Мартина горько сожалела об утерянном. Дениза ее выгнала, как зачумленную! И эта женщина была свидетельницей у нее на свадьбе! До чего же бессердечна эта деловая особа – не задумываясь, выгнала Мартину, которую сама так хвалила; «свою маленькую любимицу» – как она ее называла – такую красивую, такую красивую… «ее можно причесать как угодно, надеть на нее что угодно – все ей к лицу, этой Мартине!» Вот в каких похвалах она рассыпалась, и ее работа, и ее уменье себя держать – все тогда нравилось… Мадам Дениза обращала большое внимание на манеры своих служащих. И, ни на что не посмотрев, она все же безжалостно ее выгнала. Склонив голову над опухшими пальцами дамы, которая уже не может снять кольца, свободно надетые в молодости, Мартина предавалась горьким мыслям. После закрытия парикмахерской она ходила к клиенткам на дом. Нет худа без добра – теперь она может открыто обслуживать свою клиентуру, теперешние хозяева не имели к этому ровно никакого отношения. Мартина истязала себя работой, чтобы убить время. Она редко бывала у Орлеанских ворот, где полным ходом шли приготовления к свадьбе Сесили.

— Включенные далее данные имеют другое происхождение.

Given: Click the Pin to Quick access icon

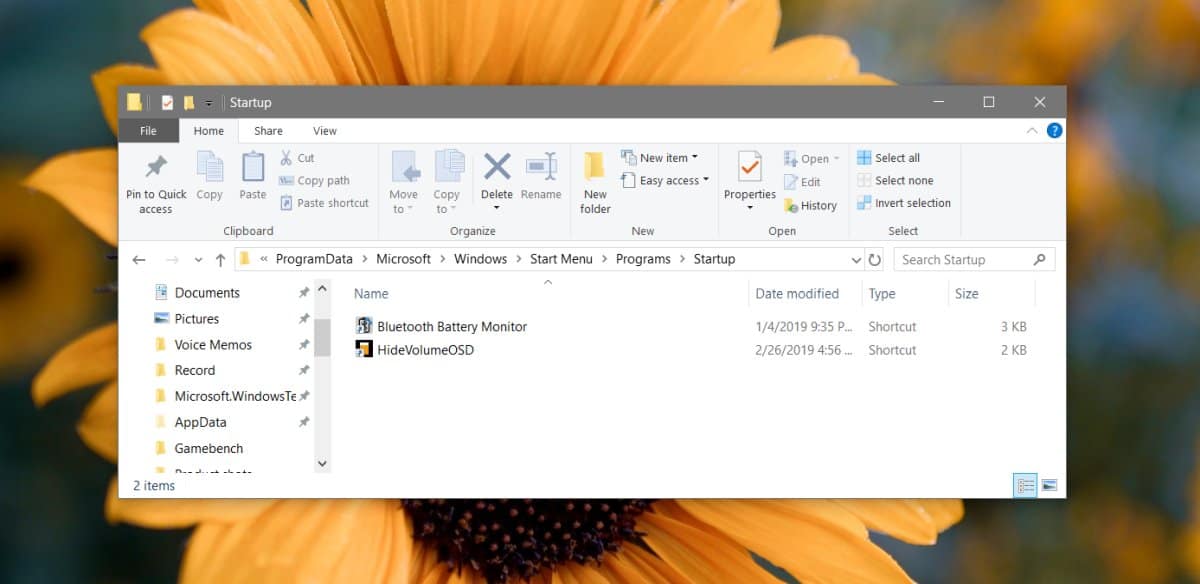Looking at the screenshot, I should pyautogui.click(x=156, y=167).
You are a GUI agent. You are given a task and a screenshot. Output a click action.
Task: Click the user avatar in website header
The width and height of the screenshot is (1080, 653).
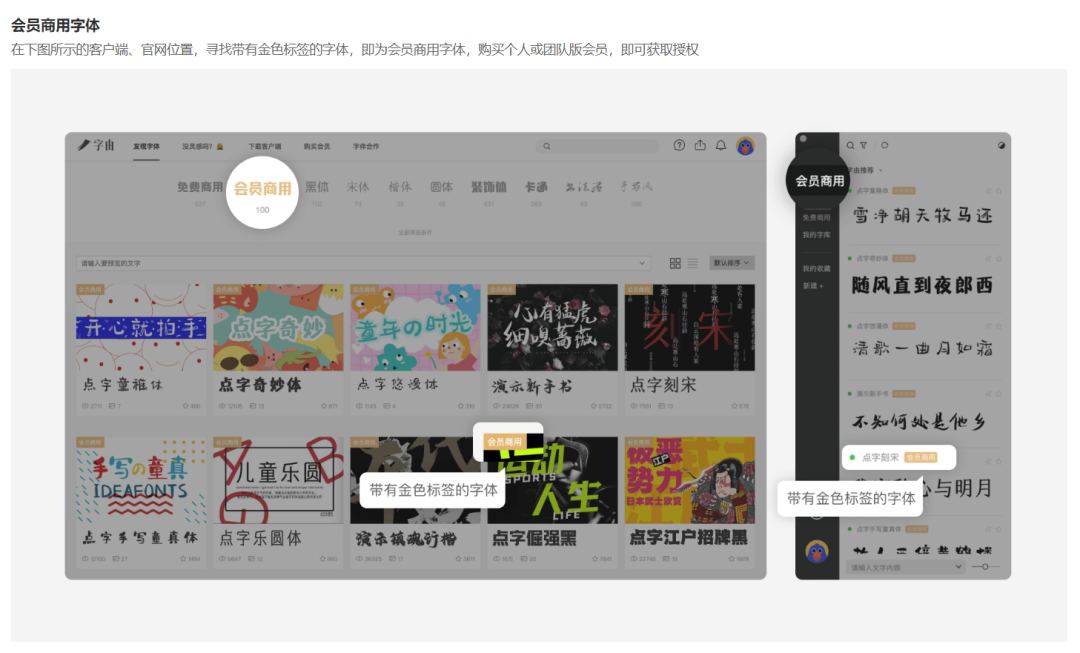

Венчание с большой помпой состоялось на авеню Алезия, в церкви Святой Маргариты. Толпа зевак ждала появления молодой. Какая непорочность! Какое очарование! А людей сколько! Машины, машины… туалеты… Погода была великолепная, завтрак ждал гостей в Булонском лесу, в ресторане «Арменонвиль». Сесили бесподобно шел светло-розовый костюм, созданный той же фирмой, что и подвенечное платье; начинающий законодатель мод, для которого торжественная свадьба явилась почетным испытанием, стараясь изо всех сил, превзошел самого себя. Вот это успех! В «Арменонвиле» вся терраса была украшена белой сиренью. Сесиль звонила на ферму, чтобы посоветоваться с Даниелем относительно цен на цветы. Для Сесили Даниель оказался дома, подошел к телефону. Он даже приехал на свадьбу… Да, он был там…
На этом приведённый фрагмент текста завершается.